◆ TUGAS DIBERIKAN 1:
Kutip bagian artikel tentang pembunuhan ilmuwan nuklir Iran dari "- 21 September" sampai "dari banyak faktor." tanpa mengubah satu kata pun.
◆ TUGAS DIBERIKAN 2:
Kumpulkan setiap baris dalam catatan yang memuat kata "arrow", dengan membedakan huruf besar dan huruf kecil.

Terungkap, Israel Bunuh Ilmuwan Nuklir Iran Gunakan Senapan Mesin Berteknologi AI

- 21 September 2021, 15:22 WIB
Ilustrasi bendera Israel.
Ilustrasi bendera Israel. /Pixabay.

PR DEPOK - Israel dilaporkan membunuh ilmuwan nuklir Iran, Mohsen Fakhrizadeh menggunakan senapan mesin yang dikendalikan dari jarak jauh dengan kecerdasan buatan (AI).

Diketahui bersama, seorang ilmuwan nuklir Iran tersebut dibunuh pada bulan November tahun 2020 silam.

Hal itu dituangkan pada sebuah laporan oleh kantor berita New York, bahkan Israel telah membunuh beberapa ilmuwan Iran selama bertahun-tahun.

Dikutip Pikiranrakyat-Depok.com dari Middle East Monitor, Selasa 21 September 2021, laporan tersebut menyebutkan bahwa keberhasilan operasi itu adalah hasil dari banyak faktor.

Di antaranya kegagalan keamanan yang serius oleh Korps Pengawal Revolusi Iran, perencanaan dan pengawasan ekstensif oleh agen mata-mata Mossad, dan ketidakpedulian dari pihak Fakhrizadeh.

◆ PETIKAN CATATAN:
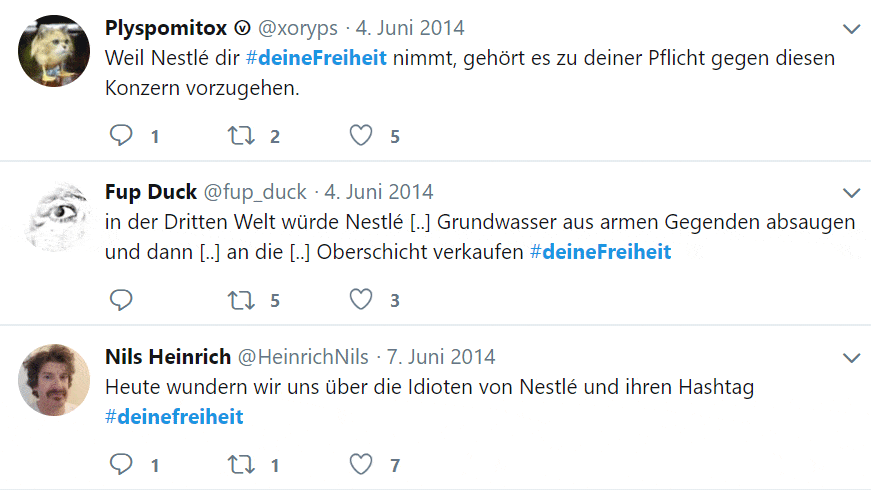Reply to Fup Duck's tweet
Screen dimensions: 871x490
tap(121, 299)
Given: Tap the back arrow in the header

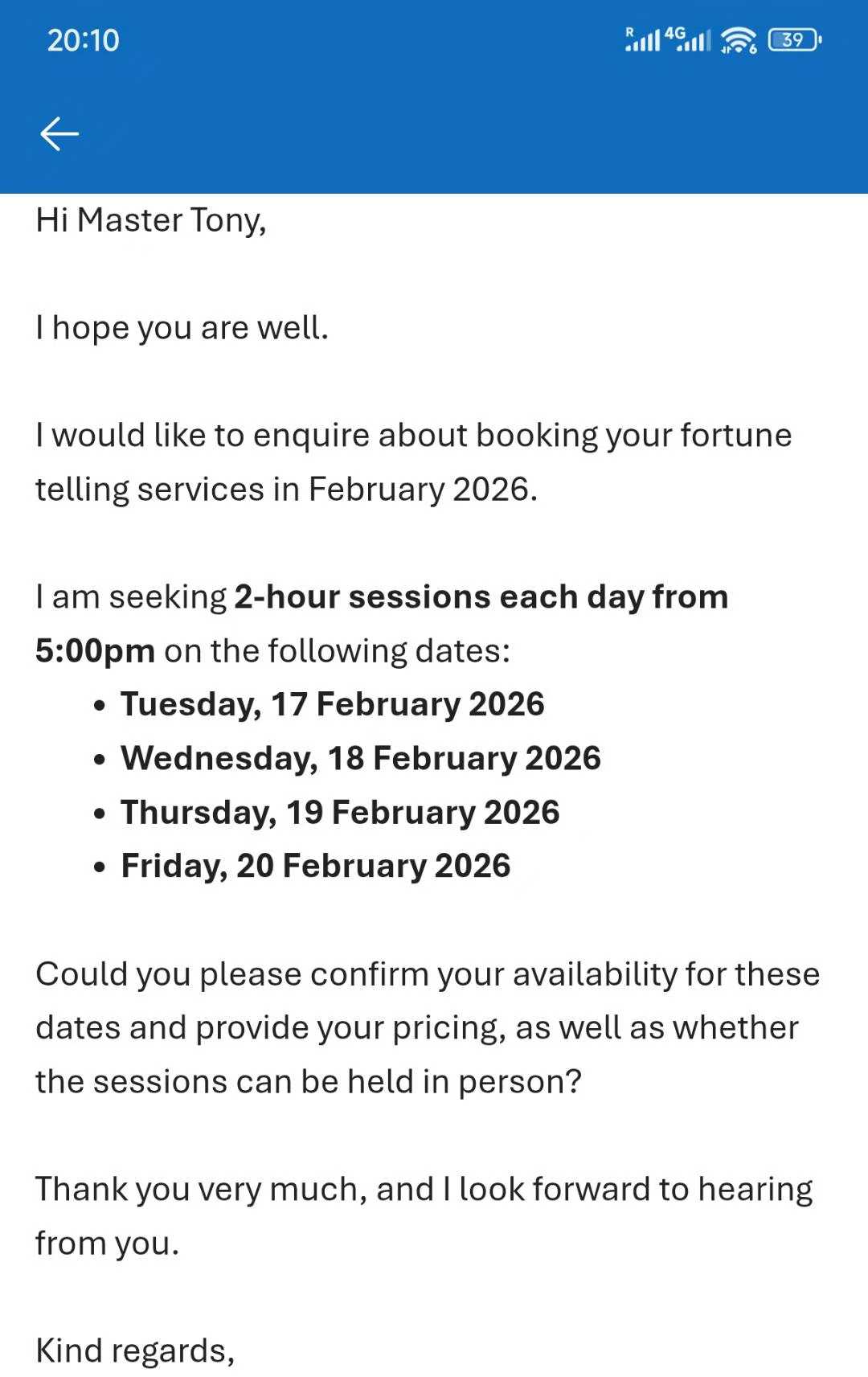Looking at the screenshot, I should (59, 133).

◆ HASIL DIHARAPKAN 1:
- 21 September 2021, 15:22 WIB
Ilustrasi bendera Israel.
Ilustrasi bendera Israel. /Pixabay.

PR DEPOK - Israel dilaporkan membunuh ilmuwan nuklir Iran, Mohsen Fakhrizadeh menggunakan senapan mesin yang dikendalikan dari jarak jauh dengan kecerdasan buatan (AI).

Diketahui bersama, seorang ilmuwan nuklir Iran tersebut dibunuh pada bulan November tahun 2020 silam.

Hal itu dituangkan pada sebuah laporan oleh kantor berita New York, bahkan Israel telah membunuh beberapa ilmuwan Iran selama bertahun-tahun.

Dikutip Pikiranrakyat-Depok.com dari Middle East Monitor, Selasa 21 September 2021, laporan tersebut menyebutkan bahwa keberhasilan operasi itu adalah hasil dari banyak faktor.

◆ HASIL DIHARAPKAN 2:
Given: Tap the back arrow in the header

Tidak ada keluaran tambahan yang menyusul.